Love Has No Age Limits

Politicians, riches, and fame may come and go, but love—sustained by commitment, dedication, and, yes, work—lasts forever.

If you've ever sat vigil while someone is dying, you know intimately that at the end, love is the only thing on your mind.

That need for connection, for love, is what fuels the growing readership of romance novels. Either consciously or unconsciously, readers identify with that truth.

Gift of Indie Self-Publishing

The focus for traditional publishing of romance was a love story with a heroine in her twenties and a hero who was a few years older.
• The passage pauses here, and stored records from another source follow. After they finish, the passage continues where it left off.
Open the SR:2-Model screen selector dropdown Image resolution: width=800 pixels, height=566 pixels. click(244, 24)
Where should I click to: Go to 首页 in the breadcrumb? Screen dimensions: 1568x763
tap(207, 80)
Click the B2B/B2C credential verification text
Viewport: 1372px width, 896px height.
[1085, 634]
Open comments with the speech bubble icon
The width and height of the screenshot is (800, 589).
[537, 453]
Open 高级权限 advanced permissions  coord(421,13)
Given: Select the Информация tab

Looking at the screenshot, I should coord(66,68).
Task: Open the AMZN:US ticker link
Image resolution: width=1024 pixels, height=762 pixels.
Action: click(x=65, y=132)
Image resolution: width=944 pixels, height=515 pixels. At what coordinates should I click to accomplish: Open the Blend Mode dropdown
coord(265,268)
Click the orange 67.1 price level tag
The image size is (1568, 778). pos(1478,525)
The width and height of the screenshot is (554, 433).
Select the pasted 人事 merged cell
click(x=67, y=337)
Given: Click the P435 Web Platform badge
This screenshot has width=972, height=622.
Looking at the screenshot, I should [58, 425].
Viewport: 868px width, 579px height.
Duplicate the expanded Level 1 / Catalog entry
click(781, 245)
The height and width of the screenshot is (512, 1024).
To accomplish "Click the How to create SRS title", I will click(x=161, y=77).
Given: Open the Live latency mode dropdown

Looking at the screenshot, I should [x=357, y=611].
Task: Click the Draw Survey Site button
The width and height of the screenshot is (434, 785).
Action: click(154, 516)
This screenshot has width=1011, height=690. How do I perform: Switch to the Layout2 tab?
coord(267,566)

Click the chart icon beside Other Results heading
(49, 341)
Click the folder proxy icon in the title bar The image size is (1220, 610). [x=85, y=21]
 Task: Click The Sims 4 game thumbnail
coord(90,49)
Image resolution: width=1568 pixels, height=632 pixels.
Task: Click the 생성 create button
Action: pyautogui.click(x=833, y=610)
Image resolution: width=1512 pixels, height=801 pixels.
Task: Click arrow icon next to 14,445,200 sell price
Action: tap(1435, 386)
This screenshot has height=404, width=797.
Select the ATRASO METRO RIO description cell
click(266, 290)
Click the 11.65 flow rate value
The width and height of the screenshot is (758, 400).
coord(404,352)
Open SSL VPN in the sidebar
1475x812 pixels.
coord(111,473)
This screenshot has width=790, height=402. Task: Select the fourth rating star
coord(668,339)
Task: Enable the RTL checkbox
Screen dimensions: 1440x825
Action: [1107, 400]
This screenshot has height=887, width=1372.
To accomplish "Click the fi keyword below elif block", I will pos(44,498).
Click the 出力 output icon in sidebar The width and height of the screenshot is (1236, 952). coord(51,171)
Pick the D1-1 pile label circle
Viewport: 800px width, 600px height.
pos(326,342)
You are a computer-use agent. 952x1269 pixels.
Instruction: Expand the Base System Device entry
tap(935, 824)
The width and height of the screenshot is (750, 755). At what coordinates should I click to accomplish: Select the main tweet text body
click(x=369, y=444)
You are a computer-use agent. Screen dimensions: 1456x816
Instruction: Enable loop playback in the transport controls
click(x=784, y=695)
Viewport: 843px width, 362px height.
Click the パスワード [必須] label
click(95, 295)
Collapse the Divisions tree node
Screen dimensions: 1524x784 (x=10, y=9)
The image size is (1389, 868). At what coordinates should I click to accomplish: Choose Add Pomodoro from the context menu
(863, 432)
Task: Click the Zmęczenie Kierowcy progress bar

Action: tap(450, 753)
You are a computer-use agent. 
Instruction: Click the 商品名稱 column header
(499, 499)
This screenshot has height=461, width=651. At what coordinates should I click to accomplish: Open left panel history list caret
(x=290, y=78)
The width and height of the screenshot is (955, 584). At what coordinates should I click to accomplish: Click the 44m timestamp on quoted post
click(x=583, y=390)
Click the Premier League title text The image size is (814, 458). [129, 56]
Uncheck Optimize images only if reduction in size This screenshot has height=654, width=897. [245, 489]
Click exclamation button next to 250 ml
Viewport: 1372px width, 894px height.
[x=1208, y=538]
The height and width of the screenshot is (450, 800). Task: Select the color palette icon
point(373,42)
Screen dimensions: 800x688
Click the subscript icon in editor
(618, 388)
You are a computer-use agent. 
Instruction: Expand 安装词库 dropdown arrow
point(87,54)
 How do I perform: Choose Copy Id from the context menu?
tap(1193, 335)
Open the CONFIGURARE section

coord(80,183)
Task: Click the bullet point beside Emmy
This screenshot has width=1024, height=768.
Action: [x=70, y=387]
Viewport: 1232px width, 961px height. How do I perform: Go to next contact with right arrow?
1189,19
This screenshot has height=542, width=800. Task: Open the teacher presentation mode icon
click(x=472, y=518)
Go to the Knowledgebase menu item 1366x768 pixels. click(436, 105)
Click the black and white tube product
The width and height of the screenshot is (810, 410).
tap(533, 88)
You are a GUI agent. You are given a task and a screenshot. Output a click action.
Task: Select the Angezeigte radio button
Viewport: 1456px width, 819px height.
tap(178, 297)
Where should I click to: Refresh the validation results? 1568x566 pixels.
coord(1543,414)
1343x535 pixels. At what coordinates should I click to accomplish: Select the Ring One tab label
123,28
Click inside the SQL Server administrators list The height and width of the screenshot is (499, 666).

Writers who wanted to write about more mature lovers were hamstrung by editors who told them readers didn't want to imagine "old" people (meaning middle-aged people) in love and having sex.

I'm pleased to say that one of the benefits of self-publishing ebooks is that an author has the ability to write any kind of heroine and hero she wants. Is it any wonder so many authors have embraced indie self-publishing?

Forever Young

People age, but real love doesn't. It's forever young just as a person's mental image is locked at a certain age. You may look in the mirror and see wrinkles and gray hair, but the image of you inside your brain is a younger you, and that will always be true.

Ever walk down the street and catch your reflection in a store window? Did it startle you? Did you have the thought, “My God, I look just like my mother!” What you see in that reflection doesn't match the self-image embedded in your brain.

Shaking It Up

I like to write all types of characters. 

In many of my books, like The Trouble with Love, I have 3 love stories going on with 3 different generations.

I always write about two people who find each other in life. 

Regardless of their age, there will be romance, passion, and sex.

In the end, there will be love and commitment.

Grandparent Lovers?

Yes, in Still The One, the main love story was Burke and Ally. 

The secondary love story is between Burke’s grandfather and Ally’s grandmother.

They're the scheming matchmakers determined to get Burke and Ally back together. 

Guess what these seventy-something lovers have a sex life! Oh, horrors. What’s the world coming to?

There's no age limits on falling in love. Nor is there a consequence of age difference. In today's world, no one bats an eye at an older woman-younger man relationship. Older men and younger women were always accepted, and it's about time the reverse is true too.

In Old Enough to Know Better, Stormy is an older woman, and her soul mate just happens to be a younger man, Sean Butler. 

Sean has all he can do to woo Stormy who obstinately refuses to become involved with him—even though she’s half in love with him anyway.

So if you’re older than 30—or 40, 50, 60, or beyond—don’t despair.

The road of life is long and offers love and romance—and, yes, sex too—every step of the way.

Love is amazing, intense, breathtaking, and wonderful. That's true when you're young, and also true when you're old. 

Sometimes, when you’re older, those feelings are magnified. Mary Roberts Rinehart wrote in The Man in Lower Ten: “Love is like the measles. The older you get, the worse the attack.”

Takeaway Truth

No matter your age, I wish you the kind of love I write about: deep, passionate, committed love. The  Forever kind.